Deux jours seulement après le départ des Capitaines, la dame Éowyn demanda aux femmes qui la soignaient de lui apporter des vêtements, et elle ne souffrit aucune discussion mais se leva plutôt ; et quand elles l’eurent habillée, et eurent fixé son bras dans une écharpe de linge, elle-même se rendit auprès du Gardien des Maisons de Guérison.
« Monsieur, dit-elle, je ressens une grande agitation, et ne puis demeurer plus longtemps dans l’oisiveté. »
« Madame, répondit-il, vous n’êtes toujours pas guérie, et j’ai reçu ordre de vous soigner avec une attention particulière. Vous n’étiez pas censée sortir du lit avant sept jours encore, selon les instructions qu’on m’a données. Je vous supplie d’y retourner. »
« Je suis guérie, dit-elle, guérie dans ma chair tout au moins, sauf mon bras gauche, et il ne me gêne plus. Mais je vais bientôt retomber malade s’il n’est rien que je puisse faire.

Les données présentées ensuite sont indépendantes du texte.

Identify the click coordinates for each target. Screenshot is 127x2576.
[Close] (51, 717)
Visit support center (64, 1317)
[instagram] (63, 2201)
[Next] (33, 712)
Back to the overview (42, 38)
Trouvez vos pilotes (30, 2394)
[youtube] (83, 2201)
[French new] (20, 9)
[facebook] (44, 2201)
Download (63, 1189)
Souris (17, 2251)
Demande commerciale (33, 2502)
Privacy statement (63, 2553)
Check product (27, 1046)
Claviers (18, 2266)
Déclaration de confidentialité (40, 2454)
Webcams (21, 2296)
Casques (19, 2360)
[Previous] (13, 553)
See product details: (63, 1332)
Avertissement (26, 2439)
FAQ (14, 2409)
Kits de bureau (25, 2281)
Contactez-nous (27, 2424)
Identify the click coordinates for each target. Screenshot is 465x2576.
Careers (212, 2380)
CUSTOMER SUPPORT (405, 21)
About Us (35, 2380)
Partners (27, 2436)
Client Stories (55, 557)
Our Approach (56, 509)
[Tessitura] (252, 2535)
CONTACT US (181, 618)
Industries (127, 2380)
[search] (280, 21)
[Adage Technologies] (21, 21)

N’y a-t-il aucune nouvelle de la guerre ? Les femmes ne peuvent rien me dire. »
« Il n’y a aucune nouvelle, répondit le Gardien, sinon que les Seigneurs se sont rendus au Val de Morgul ; et l’on rapporte que le capitaine récemment venu du Nord est celui qui les mène. Un grand seigneur que cet homme, et un guérisseur au surplus ; et il me paraît plus qu’étrange que la main guérisseuse dût aussi porter l’épée. Il n’en va pas ainsi au Gondor de nos jours, encore que ce fût le cas autrefois, si les contes anciens ont du vrai. Mais il y a longtemps que nous autres guérisseurs ne cherchons plus qu’à recoudre les plaies laissées par les hommes d’épée. Non qu’il n’y ait suffisamment à faire sans leur apport : les maux et les malchances du monde sont bien assez nombreux sans qu’il soit besoin de guerres pour les multiplier. »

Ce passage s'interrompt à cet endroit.